▶ _DIRECTIONS FOR THIS TASK_
Answer with the number of lines in the records that contain "Ecuaciones" and with nothing else.

[Collected data]
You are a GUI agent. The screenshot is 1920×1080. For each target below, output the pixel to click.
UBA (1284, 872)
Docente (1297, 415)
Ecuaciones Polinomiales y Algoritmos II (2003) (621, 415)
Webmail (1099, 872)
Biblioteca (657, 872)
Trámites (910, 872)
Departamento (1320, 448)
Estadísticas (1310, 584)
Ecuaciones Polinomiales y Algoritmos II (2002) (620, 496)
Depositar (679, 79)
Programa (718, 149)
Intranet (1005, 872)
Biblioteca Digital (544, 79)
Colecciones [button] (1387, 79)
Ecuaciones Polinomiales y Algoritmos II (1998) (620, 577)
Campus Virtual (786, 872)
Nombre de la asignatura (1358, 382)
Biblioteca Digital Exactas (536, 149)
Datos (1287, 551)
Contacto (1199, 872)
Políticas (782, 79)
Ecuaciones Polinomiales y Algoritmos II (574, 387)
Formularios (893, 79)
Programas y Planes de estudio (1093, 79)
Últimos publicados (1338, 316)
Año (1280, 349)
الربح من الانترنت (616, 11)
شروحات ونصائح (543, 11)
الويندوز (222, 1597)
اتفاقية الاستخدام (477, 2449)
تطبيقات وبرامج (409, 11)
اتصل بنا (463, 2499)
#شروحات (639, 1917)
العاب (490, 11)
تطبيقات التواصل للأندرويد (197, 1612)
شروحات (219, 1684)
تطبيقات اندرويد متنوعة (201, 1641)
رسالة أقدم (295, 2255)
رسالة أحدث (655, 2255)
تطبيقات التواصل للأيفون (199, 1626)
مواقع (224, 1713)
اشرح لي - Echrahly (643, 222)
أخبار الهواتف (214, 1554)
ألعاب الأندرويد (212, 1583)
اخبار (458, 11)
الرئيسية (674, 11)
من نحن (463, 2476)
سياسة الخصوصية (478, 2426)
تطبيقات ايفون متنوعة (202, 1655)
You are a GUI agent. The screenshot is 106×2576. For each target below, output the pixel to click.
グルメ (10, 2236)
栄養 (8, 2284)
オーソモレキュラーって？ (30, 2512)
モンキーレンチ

▶ _OUTPUT OF THE EXERCISE_
4